WHAT IS REQUIRED: Once the line with "Screen dimensions: 773x547" is found, write it out along with each later line exactly, through the end of the entries, skipping every picture.

(SUPPLIED RECORDS begins)

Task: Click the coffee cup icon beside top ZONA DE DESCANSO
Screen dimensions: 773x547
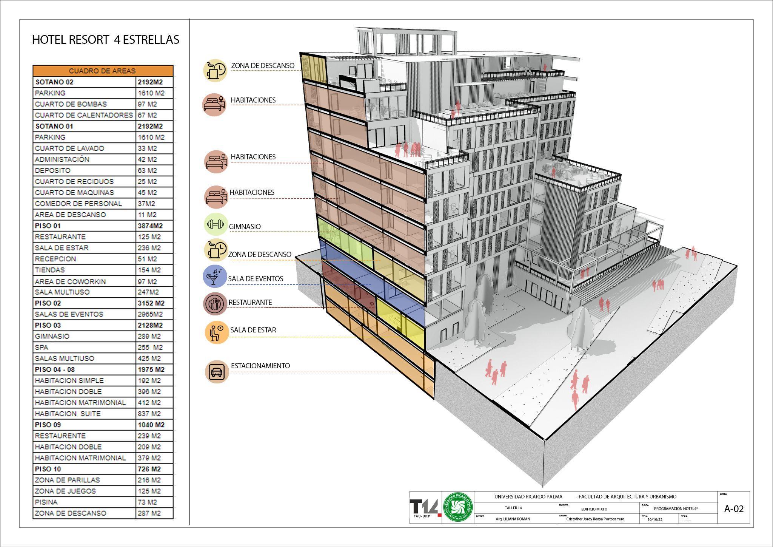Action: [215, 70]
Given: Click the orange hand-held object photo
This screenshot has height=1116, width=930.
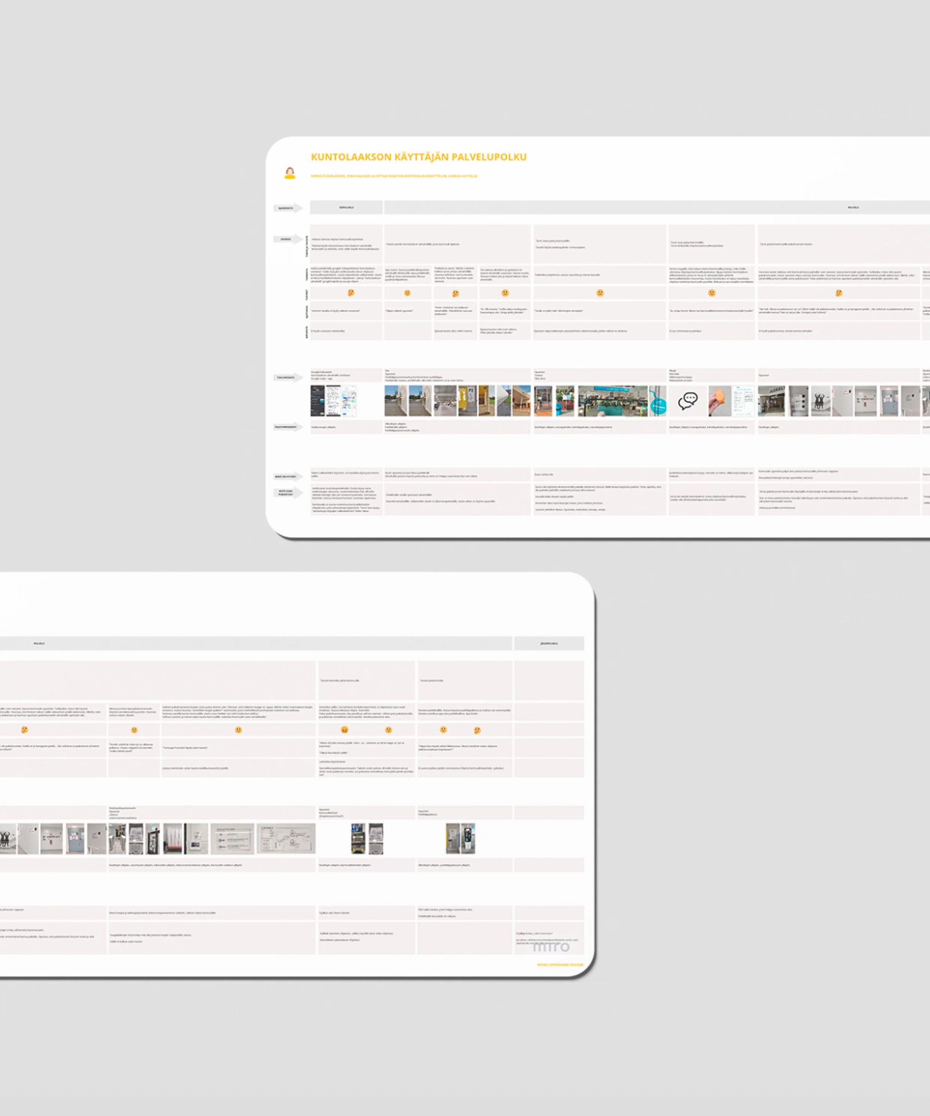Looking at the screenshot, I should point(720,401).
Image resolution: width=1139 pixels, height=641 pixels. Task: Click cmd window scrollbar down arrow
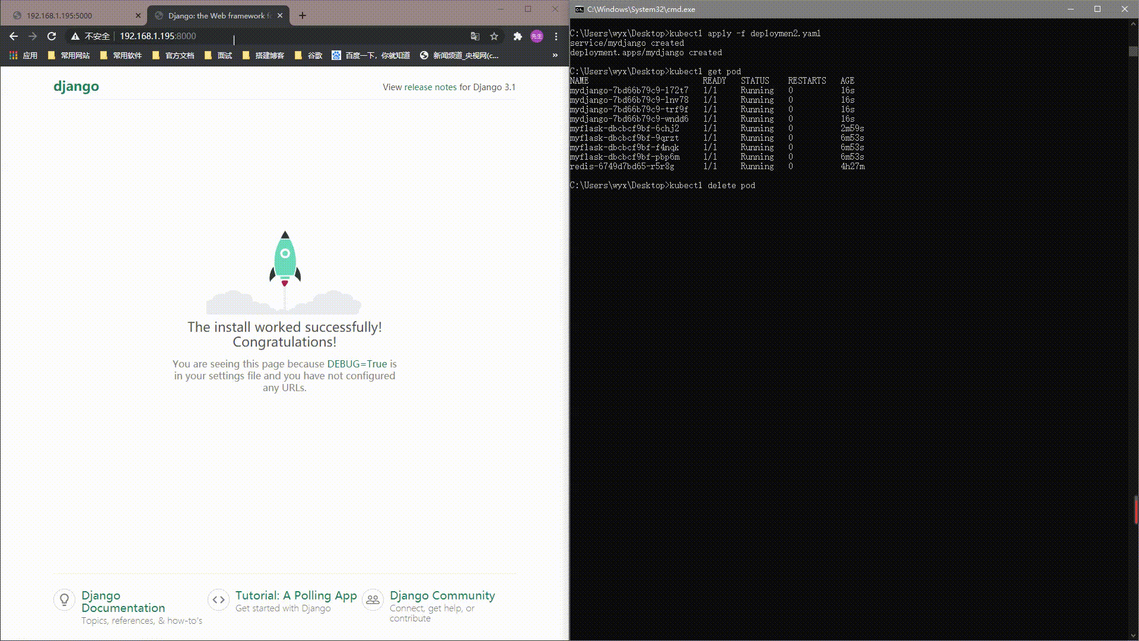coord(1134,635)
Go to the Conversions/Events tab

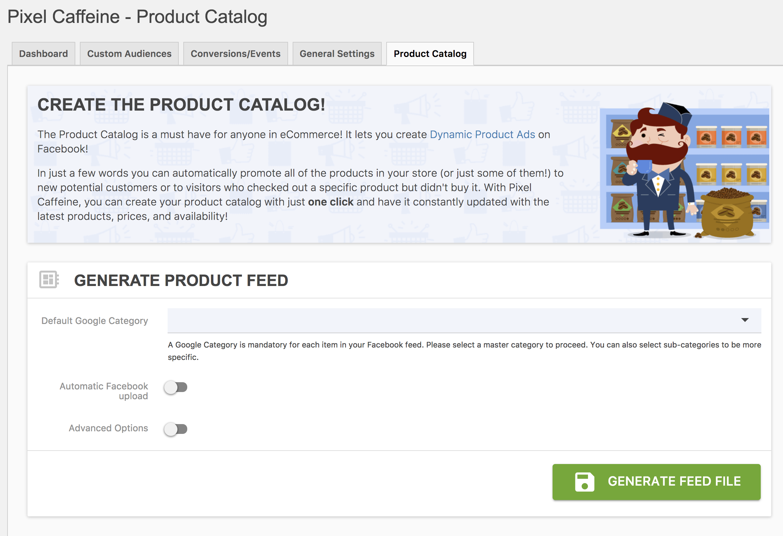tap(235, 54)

(SUPPLIED RECORDS ends)

RESULT OF THE TASK:
Screen dimensions: 773x547
Action: [215, 70]
Given: Click the orange hand-held object photo
This screenshot has height=1116, width=930.
Looking at the screenshot, I should point(720,401).
Image resolution: width=1139 pixels, height=641 pixels. Task: Click cmd window scrollbar down arrow
coord(1134,635)
Go to the Conversions/Events tab

tap(235, 54)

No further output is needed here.